The problem is that when an issue does rear itself down the road, the bogus GD&T on the print could be a point of liability. Remember that a drawing is a legal contract to make a part to the given specifications, and if the drawing is ambiguous or wrong, that will point dthe finger of liability to the company whose name is in the title block. There are a few stories of prints being hauled into a courtroom and having a GD&T expert give testimony about the validity of certain callouts.
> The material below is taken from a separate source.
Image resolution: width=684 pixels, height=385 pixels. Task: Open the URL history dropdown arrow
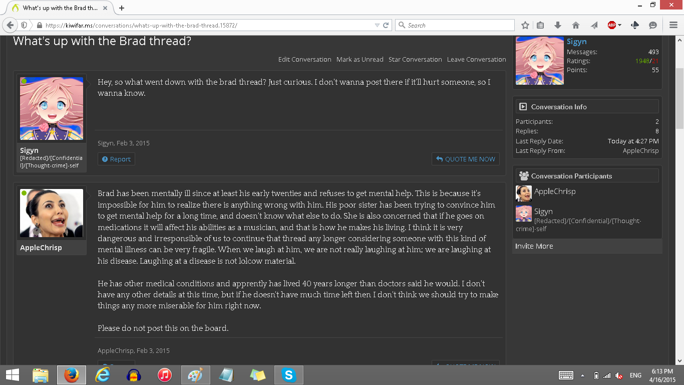[x=377, y=25]
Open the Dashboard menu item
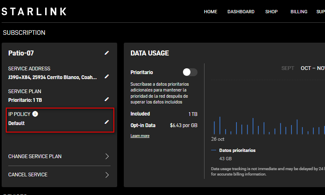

So I would say that any goofy or illegal GD&T should be brought up, but I know it depends on the timeline of the project. Interesting to hear what others will say about this.

John-Paul Belanger
Certified Sr. GD&T Professional
Geometric Learning Systems
 
I've seen this time and time again. What makes it worse is when the QC department doesn't have a clue. I've been in discussion about attaching datum identifiers to centerlines and have shown where the practice is explicitly prohibited by the standard and I still get "Well it depends on how you interpret it." How can that possibly be misinterpreted?

As JP said, I also hear the "making the same part to this drawing for years" excuse.

John Acosta, GDTP S-0731
Engineering Technician
Inventor 2013
Mastercam X6
Smartcam 11.1
SSG, U.S. Army
Taji, Iraq OIF II
 
It seems the time of fix it just because it is wrong is long over!